## [SET PROBLEM]
Edit the part of the data that opens with the line containing "Where should I click to: Select" and closes with the line containing "Looking at the screenshot, I should (33, 364).", replacing "green megaphone" with "red megaphone" and leaving everything else unchanged. Return only those lines.

## [DATA EXTRACT]
§

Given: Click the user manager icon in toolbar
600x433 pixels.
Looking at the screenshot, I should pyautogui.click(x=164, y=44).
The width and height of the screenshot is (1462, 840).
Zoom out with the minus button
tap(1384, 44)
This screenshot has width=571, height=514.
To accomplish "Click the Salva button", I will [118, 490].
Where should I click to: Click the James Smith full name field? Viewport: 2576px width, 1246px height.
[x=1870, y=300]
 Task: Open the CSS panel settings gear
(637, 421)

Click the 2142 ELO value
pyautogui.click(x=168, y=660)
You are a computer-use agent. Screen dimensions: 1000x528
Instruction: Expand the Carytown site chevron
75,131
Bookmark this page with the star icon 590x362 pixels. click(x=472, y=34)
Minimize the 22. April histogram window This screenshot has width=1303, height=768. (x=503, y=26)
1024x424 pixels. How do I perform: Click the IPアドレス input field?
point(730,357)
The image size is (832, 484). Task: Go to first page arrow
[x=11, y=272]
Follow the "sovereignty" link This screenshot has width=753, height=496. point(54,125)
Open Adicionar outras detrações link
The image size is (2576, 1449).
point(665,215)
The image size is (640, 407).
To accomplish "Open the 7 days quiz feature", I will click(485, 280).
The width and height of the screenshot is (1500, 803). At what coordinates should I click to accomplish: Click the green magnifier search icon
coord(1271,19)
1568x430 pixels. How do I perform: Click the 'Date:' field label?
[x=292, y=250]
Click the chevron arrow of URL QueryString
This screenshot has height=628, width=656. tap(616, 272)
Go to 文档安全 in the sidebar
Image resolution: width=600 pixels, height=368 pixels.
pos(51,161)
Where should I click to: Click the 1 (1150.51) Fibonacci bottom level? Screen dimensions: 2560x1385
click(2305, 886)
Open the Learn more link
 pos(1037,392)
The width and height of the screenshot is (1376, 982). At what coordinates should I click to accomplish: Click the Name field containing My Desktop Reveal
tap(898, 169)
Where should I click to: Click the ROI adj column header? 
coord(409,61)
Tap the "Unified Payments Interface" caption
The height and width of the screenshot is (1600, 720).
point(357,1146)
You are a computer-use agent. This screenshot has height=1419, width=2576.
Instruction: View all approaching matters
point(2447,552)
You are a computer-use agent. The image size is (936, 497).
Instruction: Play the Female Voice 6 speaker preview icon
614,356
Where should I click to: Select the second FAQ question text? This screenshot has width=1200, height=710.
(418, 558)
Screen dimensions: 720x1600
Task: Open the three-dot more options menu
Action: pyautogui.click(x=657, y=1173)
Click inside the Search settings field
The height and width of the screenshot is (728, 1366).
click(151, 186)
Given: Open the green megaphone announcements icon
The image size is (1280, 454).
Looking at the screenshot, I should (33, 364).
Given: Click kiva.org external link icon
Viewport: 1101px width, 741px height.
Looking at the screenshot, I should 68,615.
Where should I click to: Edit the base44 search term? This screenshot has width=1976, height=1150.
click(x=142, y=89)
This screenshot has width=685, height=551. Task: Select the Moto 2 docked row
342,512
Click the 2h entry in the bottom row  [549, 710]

§

## [ANSWER TO THIS EXERCISE]
Where should I click to: Select the second FAQ question text? This screenshot has width=1200, height=710.
(418, 558)
Screen dimensions: 720x1600
Task: Open the three-dot more options menu
Action: pyautogui.click(x=657, y=1173)
Click inside the Search settings field
The height and width of the screenshot is (728, 1366).
click(151, 186)
Given: Open the red megaphone announcements icon
The image size is (1280, 454).
Looking at the screenshot, I should (33, 364).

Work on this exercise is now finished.